Reputation: 324
I have an application where one or more tabs pass "display requests" (i.e. to display data relevant to some data query) to a dedicated tab. That tab is launched using a known window name and the initial HTML written to it using win.document.write
calls. The request data is passed to it using localStorage
and that dedicated tab listens for associated storage
events.
This all works fine, even when running using a local-file protocol (file:///
), ... except in IE11. I have a committent to support IE11 (I don't care about older versions), and the local-file scenario is used by my customers before deploying their working configurations to their websites.
My question is whether there's a reliable alternative mechanism that I can fall back to with IE11 when using file:///
.
My library code has provision for a fall-back mechanism if localStorage
is undefined, but it seems that everything fails.

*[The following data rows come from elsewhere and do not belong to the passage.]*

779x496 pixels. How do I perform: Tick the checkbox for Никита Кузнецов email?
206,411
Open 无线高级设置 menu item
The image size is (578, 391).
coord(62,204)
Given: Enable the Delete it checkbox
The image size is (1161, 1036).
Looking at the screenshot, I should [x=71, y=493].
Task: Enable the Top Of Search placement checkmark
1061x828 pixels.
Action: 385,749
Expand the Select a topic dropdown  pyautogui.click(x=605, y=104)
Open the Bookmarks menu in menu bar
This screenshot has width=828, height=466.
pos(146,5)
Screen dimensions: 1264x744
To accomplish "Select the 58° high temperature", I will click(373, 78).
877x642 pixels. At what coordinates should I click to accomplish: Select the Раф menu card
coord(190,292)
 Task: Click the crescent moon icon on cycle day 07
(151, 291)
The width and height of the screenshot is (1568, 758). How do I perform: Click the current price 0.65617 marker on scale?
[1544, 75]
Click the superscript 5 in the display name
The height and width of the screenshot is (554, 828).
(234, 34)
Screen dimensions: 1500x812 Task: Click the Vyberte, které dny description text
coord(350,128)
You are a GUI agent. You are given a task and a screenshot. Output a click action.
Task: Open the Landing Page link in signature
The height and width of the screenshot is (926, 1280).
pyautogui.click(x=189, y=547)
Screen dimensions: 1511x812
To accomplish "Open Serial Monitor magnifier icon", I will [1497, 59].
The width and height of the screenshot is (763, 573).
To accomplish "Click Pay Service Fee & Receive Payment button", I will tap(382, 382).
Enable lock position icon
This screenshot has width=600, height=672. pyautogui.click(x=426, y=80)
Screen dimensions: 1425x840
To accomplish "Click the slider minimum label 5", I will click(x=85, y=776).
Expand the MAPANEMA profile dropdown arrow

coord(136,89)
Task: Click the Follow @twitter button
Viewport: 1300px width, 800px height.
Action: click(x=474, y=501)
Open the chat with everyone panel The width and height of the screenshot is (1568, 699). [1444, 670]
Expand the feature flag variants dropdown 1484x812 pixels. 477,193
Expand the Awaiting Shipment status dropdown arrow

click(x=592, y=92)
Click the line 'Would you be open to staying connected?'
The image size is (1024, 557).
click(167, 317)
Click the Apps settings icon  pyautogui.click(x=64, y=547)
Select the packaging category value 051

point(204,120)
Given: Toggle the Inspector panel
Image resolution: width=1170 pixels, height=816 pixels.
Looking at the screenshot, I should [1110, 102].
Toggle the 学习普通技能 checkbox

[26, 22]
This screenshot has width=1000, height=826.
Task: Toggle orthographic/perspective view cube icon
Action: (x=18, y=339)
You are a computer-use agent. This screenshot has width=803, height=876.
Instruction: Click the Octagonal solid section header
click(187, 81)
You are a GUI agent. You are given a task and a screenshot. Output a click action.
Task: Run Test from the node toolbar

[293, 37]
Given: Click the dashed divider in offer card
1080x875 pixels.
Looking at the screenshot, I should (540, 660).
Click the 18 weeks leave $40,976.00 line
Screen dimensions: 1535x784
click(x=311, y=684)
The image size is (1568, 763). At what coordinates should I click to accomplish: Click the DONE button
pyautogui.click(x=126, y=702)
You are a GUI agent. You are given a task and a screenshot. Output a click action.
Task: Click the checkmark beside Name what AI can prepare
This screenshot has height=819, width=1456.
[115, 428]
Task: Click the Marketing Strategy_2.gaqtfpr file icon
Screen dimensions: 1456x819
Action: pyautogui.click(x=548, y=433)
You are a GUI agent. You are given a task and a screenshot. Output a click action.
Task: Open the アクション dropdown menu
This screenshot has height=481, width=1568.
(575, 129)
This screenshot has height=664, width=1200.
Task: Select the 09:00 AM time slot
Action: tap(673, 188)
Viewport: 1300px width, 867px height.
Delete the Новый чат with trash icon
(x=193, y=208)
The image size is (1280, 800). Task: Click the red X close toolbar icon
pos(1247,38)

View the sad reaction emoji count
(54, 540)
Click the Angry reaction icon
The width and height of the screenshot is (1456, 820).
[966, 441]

I have tried cookies (obviously using a different type of "nudge" than storage
events) and postMessage
, but all have fallen foul of poorly-documented IE limitations.
My data requests are not of a fixed size but I could happily justify a limitation to about 1K if necessary. Any suggestions for how to pass such textual data would be very welcome.
[UPDATE: I have tried directly manipulating data in the other window object, but it really needs a user-defined (or innocuous) event for synchronisation. Most people would recommend storage
or message
events for that but then I'd be back with the same problem. I have also tried using URL fragments, which at least has its own hashchanged
event, but there are size limits that depend on the user's browser and are not documented in most cases.]